How do acetylcholine receptor antibodies cause myasthenia gravis?

A

These bind to the postsynaptic neuromuscular junction receptors. This blocks the receptor and prevents the acetylcholine from being able to stimulate the receptor and trigger muscle contraction. As the receptors are used more during muscle activity, more of them become blocked up. This leads to less effective stimulation of the muscle with increased activity.
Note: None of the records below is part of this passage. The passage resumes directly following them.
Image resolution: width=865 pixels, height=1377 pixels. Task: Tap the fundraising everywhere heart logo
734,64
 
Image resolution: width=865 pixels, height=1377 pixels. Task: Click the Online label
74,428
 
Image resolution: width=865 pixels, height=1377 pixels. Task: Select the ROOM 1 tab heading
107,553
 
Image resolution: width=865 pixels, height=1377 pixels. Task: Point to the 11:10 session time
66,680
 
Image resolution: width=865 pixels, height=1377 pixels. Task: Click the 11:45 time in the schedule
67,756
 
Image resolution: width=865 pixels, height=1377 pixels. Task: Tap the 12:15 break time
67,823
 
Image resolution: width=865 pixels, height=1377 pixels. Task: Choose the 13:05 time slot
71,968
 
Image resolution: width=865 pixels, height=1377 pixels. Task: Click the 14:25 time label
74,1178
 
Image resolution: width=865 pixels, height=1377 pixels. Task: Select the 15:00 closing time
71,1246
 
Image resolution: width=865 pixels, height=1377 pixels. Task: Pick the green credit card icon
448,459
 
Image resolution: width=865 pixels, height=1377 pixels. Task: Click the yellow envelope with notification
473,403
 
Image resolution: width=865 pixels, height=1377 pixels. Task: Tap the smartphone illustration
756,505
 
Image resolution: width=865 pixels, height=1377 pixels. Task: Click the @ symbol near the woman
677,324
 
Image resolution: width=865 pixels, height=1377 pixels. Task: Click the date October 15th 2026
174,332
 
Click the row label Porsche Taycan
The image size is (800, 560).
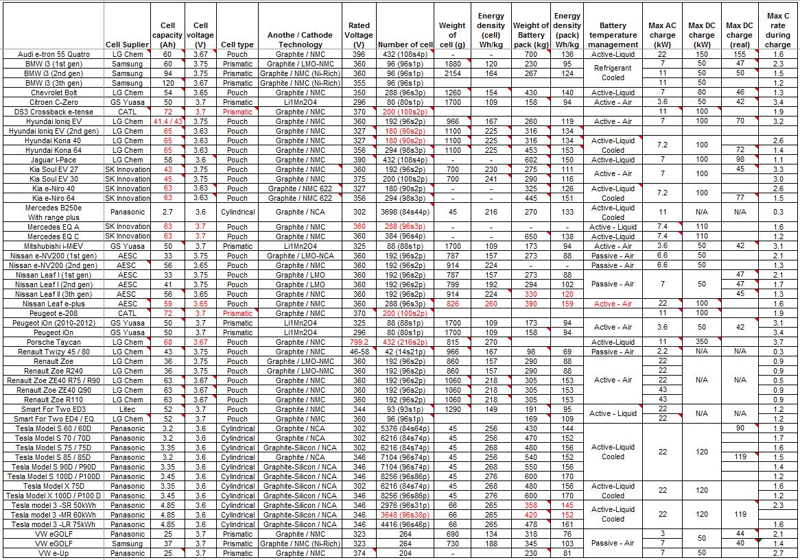54,342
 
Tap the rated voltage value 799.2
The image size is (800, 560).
360,342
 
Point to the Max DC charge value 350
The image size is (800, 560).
701,342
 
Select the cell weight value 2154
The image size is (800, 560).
452,73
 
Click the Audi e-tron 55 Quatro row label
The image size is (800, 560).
54,54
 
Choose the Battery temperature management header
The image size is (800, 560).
613,40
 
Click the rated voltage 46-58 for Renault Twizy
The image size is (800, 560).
360,352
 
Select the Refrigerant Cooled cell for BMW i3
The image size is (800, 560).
613,73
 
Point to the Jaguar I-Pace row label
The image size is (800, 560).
54,160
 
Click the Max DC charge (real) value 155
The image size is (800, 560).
739,54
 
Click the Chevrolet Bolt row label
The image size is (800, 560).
54,93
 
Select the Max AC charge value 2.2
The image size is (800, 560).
662,352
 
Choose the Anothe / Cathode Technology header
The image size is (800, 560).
300,40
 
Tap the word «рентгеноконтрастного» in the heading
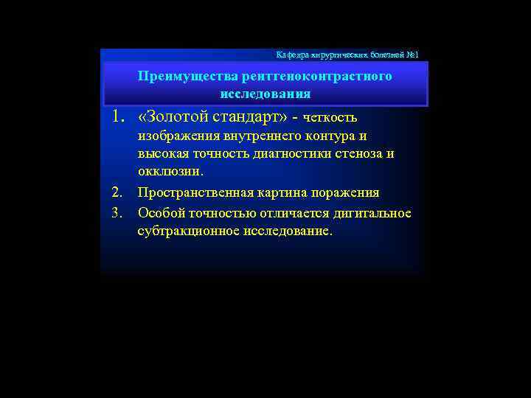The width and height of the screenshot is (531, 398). tap(304, 76)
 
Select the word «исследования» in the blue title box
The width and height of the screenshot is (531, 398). tap(266, 94)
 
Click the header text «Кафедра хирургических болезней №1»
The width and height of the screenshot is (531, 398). tap(347, 55)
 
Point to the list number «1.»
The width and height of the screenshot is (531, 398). tap(120, 116)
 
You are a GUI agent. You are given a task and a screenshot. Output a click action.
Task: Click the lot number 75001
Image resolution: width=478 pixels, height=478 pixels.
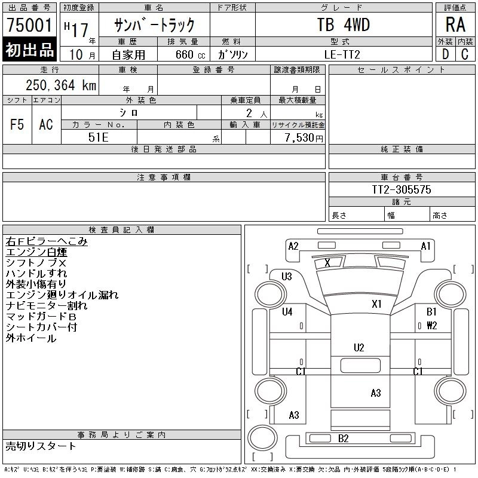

These antibodies also activate the complement system within the neuromuscular junction, leading to damage to cells at the postsynaptic membrane. This further worsens the symptoms.

24
Q

How do MuSK and LRP4 antibodies cause myasthenia gravis?

A

MuSK and LRP4 and important proteins for the creation and organisation of the acetylcholine receptor. Destruction of these proteins by autoantibodies leads to inadequate acetylcholine receptors. This causes the symptoms of myasthenia gravis.

25
Q

Symptoms of myasthenia gravis

A

The characteristic feature is weakness that gets worse with muscle use and improves with rest. Symptoms are typically minimal in the morning and worst at the end of the day.

  • Diplopia
  • Ptosis
  • Weakness in facial movements
  • Difficulty with swallowing
  • Fatigue in the jaw when chewing
  • Slurred speech
  • Progressive weakness with repetitive movements
26
Q

The symptoms of myasthenia gravis most affect:

A

The proximal muscles and muscles of the head and neck

27
Q

How do the symptoms of myasthenia gravis fluctuate throughout the day?

A

Symptoms are typically minimal in the morning and worst at the end of the day.

28
Q

How severe are the symptoms of myasthenia gravis?

A

The severity of symptoms can vary dramatically between patients. They can be mild and subtle or life threateningly severe.

29
Q

How would you examine someone with myasthenia gravis?

A
  • There are a few ways to elicit fatiguability in the muscles:
    • Repeated blinking will exacerbate ptosis
    • Prolonged upward gazing will exacerbate diplopia on further eye movement testing
    • Repeated abduction of one arm 20 times will result in unilateral weakness when comparing both sides
  • Check for a thymectomy scar.
  • Test the forced vital capacity (FVC)
30
Q

What tests are used to diagnose myasthenia gravis?

A
  • Testing directly for the relevant antibodies:
    • Acetylcholine receptor (ACh-R) antibodies (85% of patients)
    • Muscle-specific kinase (MuSK) antibodies (10% of patients)
    • LRP4 (low-density lipoprotein receptor-related protein 4) antibodies (less than 5%)
  • A CT or MRI of the thymus gland is used to look for a thymoma
  • The edrophonium test can be helpful where there is doubt about the diagnosis
31
Q

Treatment options for myasthenia gravis

A
  • Reversible acetylcholinesterase inhibitors (usually pyridostigmine or neostigmine) increases the amount of acetylcholine in the neuromuscular junction and improves symptoms
  • Immunosuppression (e.g. prednisolone or azathioprine) suppresses the production of antibodies
  • Thymectomy can improve symptoms even in patients without a thymoma
  • Monoclonal antibodies - Rituximabis a monoclonal antibody that targets B cells and reduces the production of antibodies
32
Q

What is a myasthenic crisis?

A

A severe complication of myasthenia gravis. It can be life threatening. It causes an acute worsening of symptoms, often triggered by another illness such as a respiratory tract infection. This can lead to respiratory failure as a result of weakness in the muscles of respiration.

33
Q

Treatment for myasthenic crisis

A

Patients may require non-invasive ventilation with CPAP or full intubation and ventilation.

Medical treatment of myasthenic crisis is with immunomodulatory therapies such as IV immunoglobulins and plasma exchange.